Medical student entrepreneurs develop new technologies
Although entrepreneurs James Bunch and Patrick Bettiol are second-year medical students at the Texas Tech Health Sciences Center, they're well on their way to becoming physician innovators. The pair formed a biotechnology startup, Damadian Health, while they were completing the MBA portion of a dual degree program this past summer.
Their hustle is about using technology to make a lifesaving impact through early detection of blood clots. Bettiol's focus is on preventing orthopedic post-operative problems. He has a relative with a history of deep vein thrombosis or DVT. "He starts to form clots in this legs. They're dangerous because they can lodge in his lungs. As he's getting older, he sometimes has trouble managing his medications." That struck a chord with Bunch. He says, "My focus is on emergency medicine. I've seen plenty of patients with vague symptoms you sometimes don't know are red flags until it's too late. From both our perspectives, we want to monitor what's going on inside the patient in real-time to prevent something before it becomes an emergency." Bunch realized technology he'd used in teaching medical education courses could help with early diagnosis and intervention. Damadian Health is developing an ultrasound-based live data monitoring system to help patients and their physicians recognize signs of potential blood clot problems. The startup's namesake, Dr. Raymond Damadian, pioneered MRI technology. Bettiol says he has a distant family connection to him as well.

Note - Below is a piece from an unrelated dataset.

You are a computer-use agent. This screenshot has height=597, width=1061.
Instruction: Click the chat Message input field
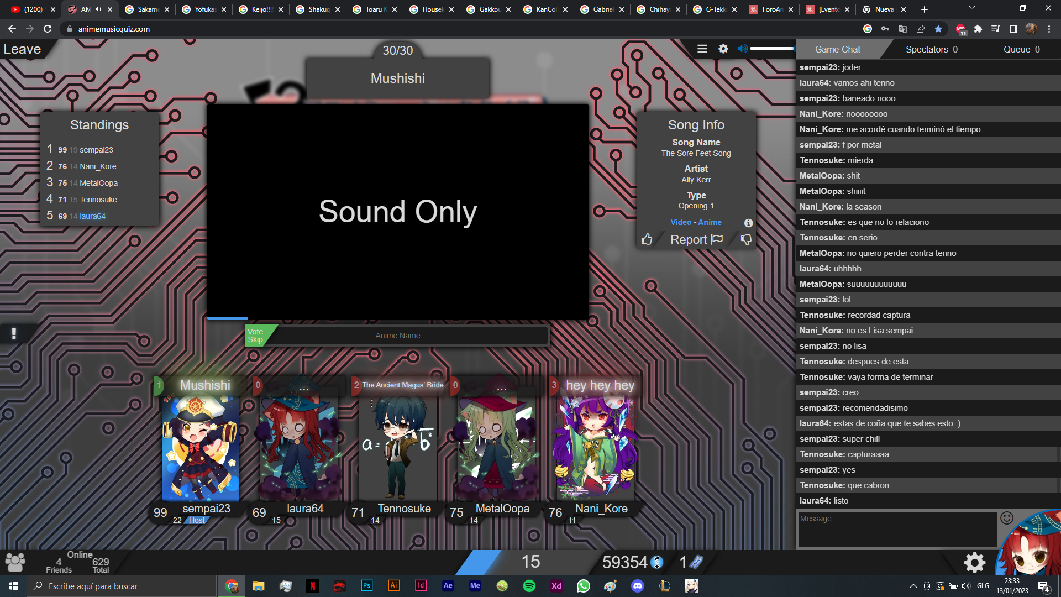[897, 529]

Students participate in NSF I-Corps
Damadian Health recently entered the National Science Foundation I-Corps regional program at the Innovation Hub. Bettiol says, "I-Corps will afford us the ability to better understand what it takes to innovate in the healthcare market. We're looking forward to meeting those challenges." Bunch says, "In addition to our involvement in on-campus activities, what we've found through the Hub and I-Corps is yet another community of people that feel the same way we do about improving the landscape of whatever field we find ourselves in. We connect with a lot of people from various disciplines. That's helpful to get different perspectives about how to solve big problems."
Incubator program pipeline future of medical practice
Innovative collaborations geared toward meeting clinical needs are also part of a nation-wide student-run incubator program called Sling Health. Bettiol was approached about helping start a chapter here his first day on campus. "One of the vice presidents of technology in medicine told me about this national initiative funded by the American Medical Association. Our dean at the HSC, Dr. Steven Berk, matched funding to get it off the ground here. Sling Health is a way for medical students to learn the entrepreneurial process. It's teaching them early in their career that they can shape the future of medicine." Bettiol says the organization only has chapters at institutions with a strong engineering program and a medical school near the university campus. "We were a perfect fit for integrating entrepreneurship and innovation from both campuses. There are so many great ideas, so much great medical research. Engineering is often the key to translating those thoughts into actionable change."
In the Sling Health program, interdisciplinary teams work on solving real-life clinical problems submitted to the AMA Physician Innovation Network database. Bettiol says, "For example, we have a student team working on microscopic dermatological cancer analysis. There's also a UTI (urinary tract infection) recognition catheter project. Another team is developing uses for artificial intelligence microphones to help reduce physicians' clerical workload. It's a pipeline to the future of medical practice." Teams will present their ideas and solutions during Texas Tech's "Discoveries to Impact" week and at the Sling Health national competition this spring.